**WHAT IS NEEDED**
Set down each line of the records once more, precisely, and omit the pictures.

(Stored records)

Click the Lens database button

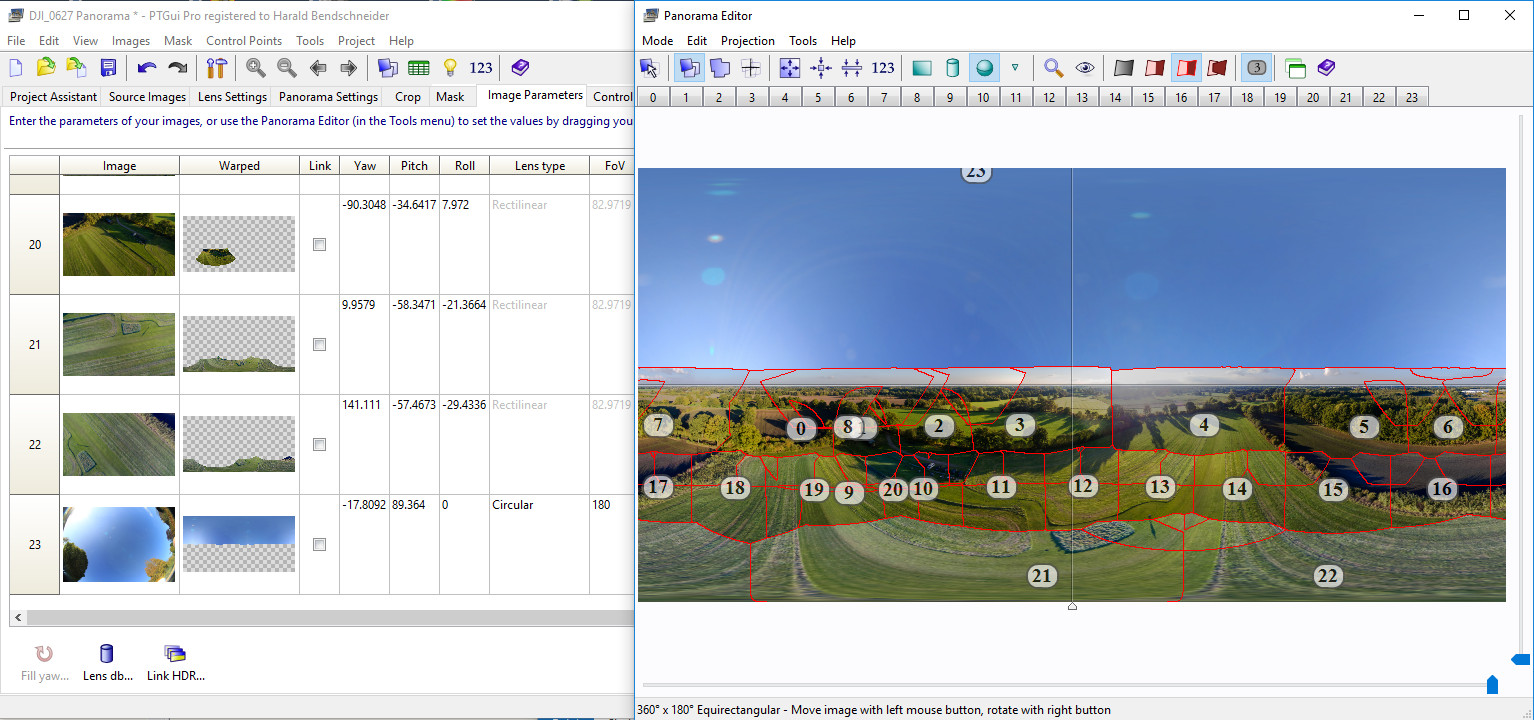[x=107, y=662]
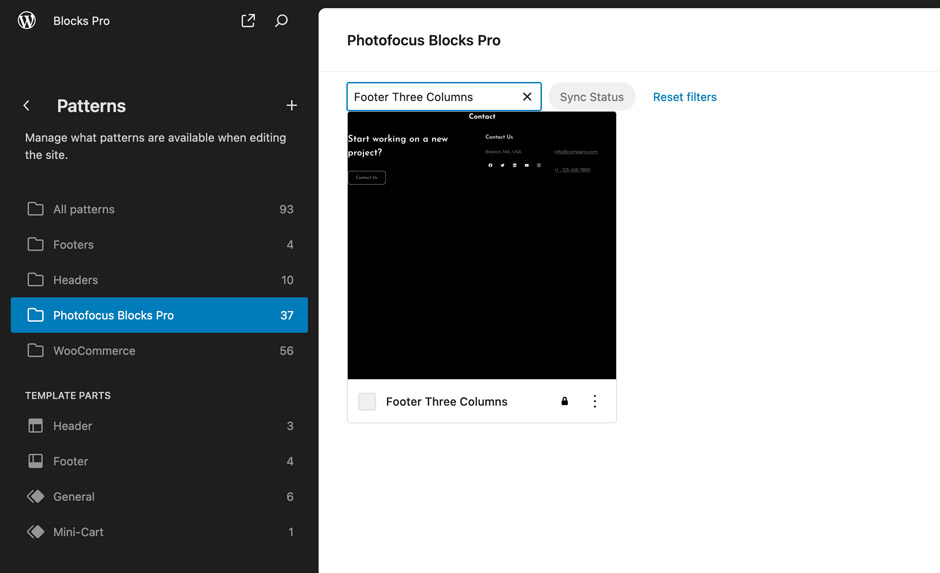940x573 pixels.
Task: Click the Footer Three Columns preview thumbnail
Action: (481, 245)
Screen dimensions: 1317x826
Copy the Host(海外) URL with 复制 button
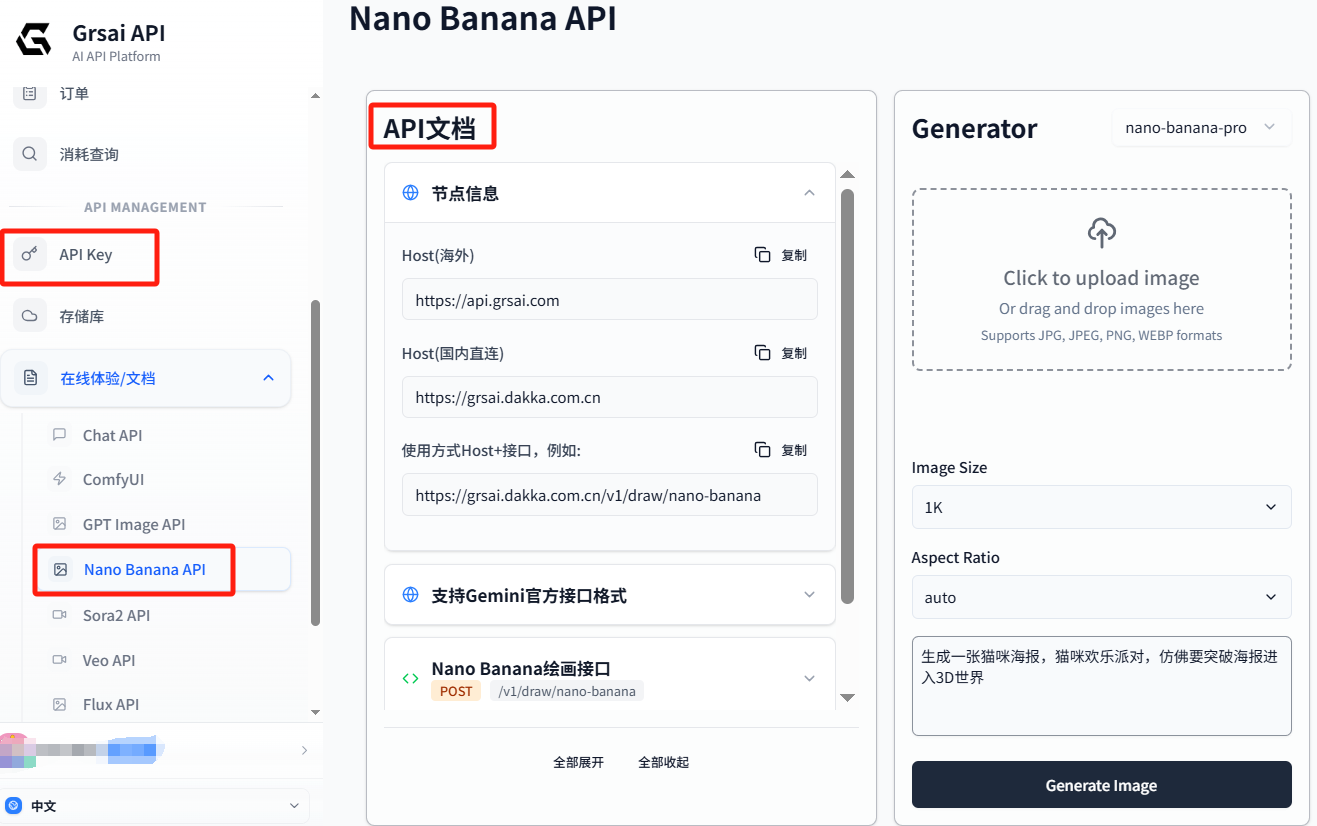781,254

**WRITTEN RESPONSE**
Click the Lens database button

[x=107, y=662]
940x573 pixels.
Task: Click the Footer Three Columns preview thumbnail
Action: (481, 245)
Screen dimensions: 1317x826
Copy the Host(海外) URL with 复制 button
781,254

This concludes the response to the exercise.